Towards Effective Time-Aware Language Representation: Exploring Enhanced Temporal Understanding in Language Models
Jiexin Wang, Adam Jatowt, Yi Cai
TL;DR
BiTimeBERT 2.0 introduces three pre-training objectives—Extended Time-Aware Masked Language Modeling (ETAMLM), Document Dating (DD), and Time-Sensitive Entity Replacement (TSER)—to jointly capture content time, document timestamps, and time-sensitive entities. Trained on a refined NYT-based temporal news corpus, it achieves strong improvements on time-focused tasks like event occurrence time estimation, document dating, and semantic change detection, while reducing training cost by about 53% compared to prior setups. The model demonstrates robust generalization to datasets outside its pre-training temporal scope and enables practical applications in temporal information retrieval and QA, with demonstrated efficiency and effectiveness across long-range temporal data. The work also explores ablations and case studies, underscoring the value of integrating multiple temporal dimensions and suggesting directions for continual learning and finer-grained temporal modeling. Overall, BiTimeBERT 2.0 offers a scalable, time-aware representation framework that enhances temporal reasoning in NLP and IR tasks.
Abstract
In the evolving field of Natural Language Processing (NLP), understanding the temporal context of text is increasingly critical for applications requiring advanced temporal reasoning. Traditional pre-trained language models like BERT, which rely on synchronic document collections such as BookCorpus and Wikipedia, often fall short in effectively capturing and leveraging temporal information. To address this limitation, we introduce BiTimeBERT 2.0, a novel time-aware language model pre-trained on a temporal news article collection. BiTimeBERT 2.0 incorporates temporal information through three innovative pre-training objectives: Extended Time-Aware Masked Language Modeling (ETAMLM), Document Dating (DD), and Time-Sensitive Entity Replacement (TSER). Each objective is specifically designed to target a distinct dimension of temporal information: ETAMLM enhances the model's understanding of temporal contexts and relations, DD integrates document timestamps as explicit chronological markers, and TSER focuses on the temporal dynamics of "Person" entities.
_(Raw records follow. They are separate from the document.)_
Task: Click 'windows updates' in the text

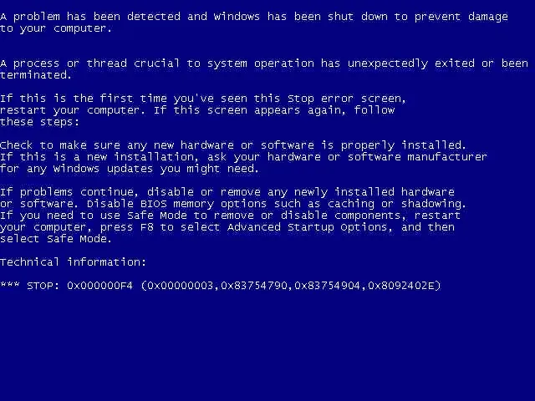Action: 103,169
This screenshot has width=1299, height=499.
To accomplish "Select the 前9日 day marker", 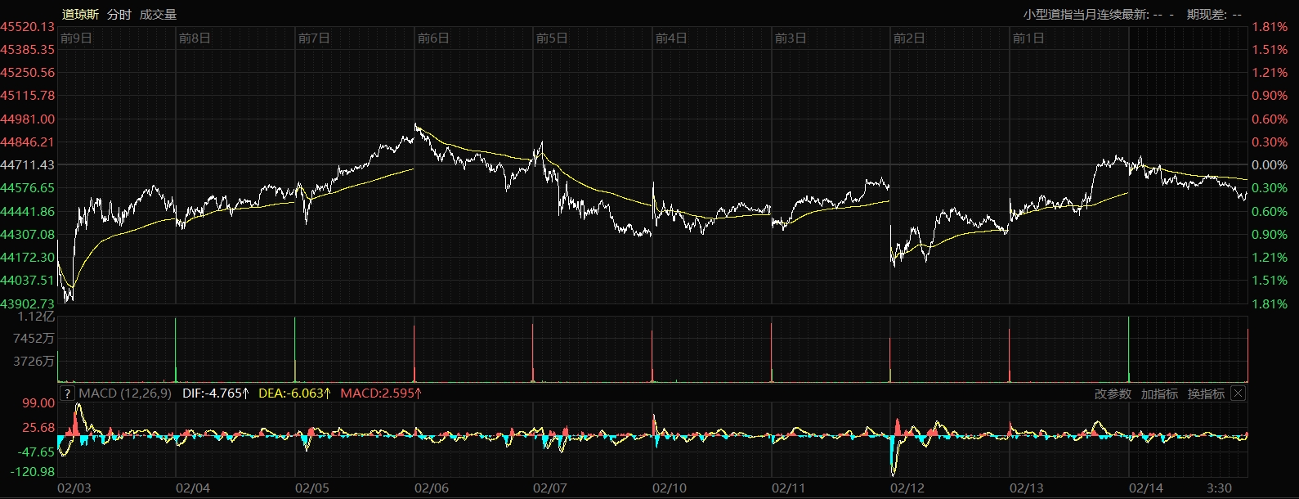I will pos(76,38).
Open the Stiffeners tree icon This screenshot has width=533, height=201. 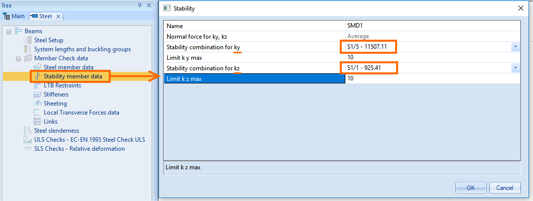[x=37, y=94]
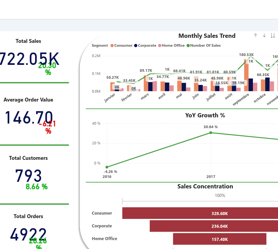Viewport: 278px width, 249px height.
Task: Select the Corporate legend entry
Action: coord(145,46)

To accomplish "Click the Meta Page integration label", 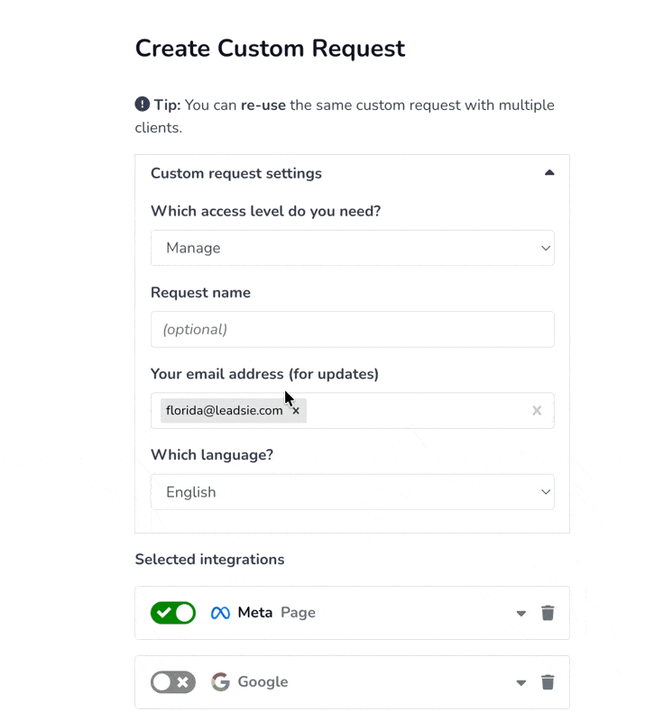I will pos(276,613).
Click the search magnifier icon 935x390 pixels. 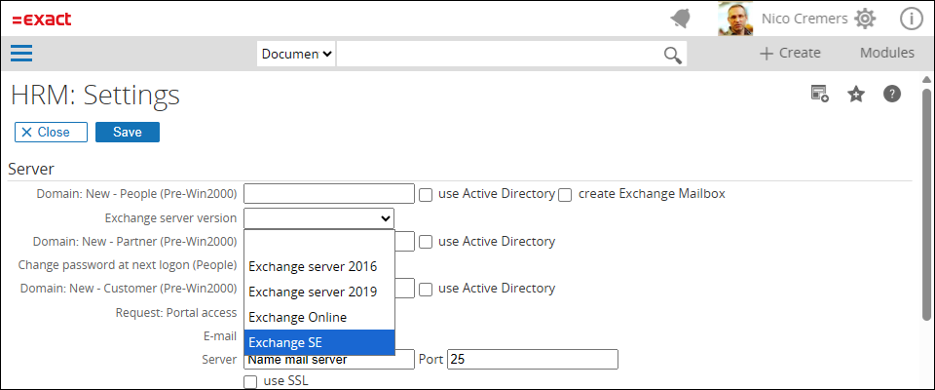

Moreover, our refined corpus preprocessing strategy reduces training time by nearly 53\%, making BiTimeBERT 2.0 significantly more efficient while maintaining high performance. Experimental results show that BiTimeBERT 2.0 achieves substantial improvements across a broad range of time-related tasks and excels on datasets spanning extensive temporal ranges. These findings underscore BiTimeBERT 2.0's potential as a powerful tool for advancing temporal reasoning in NLP.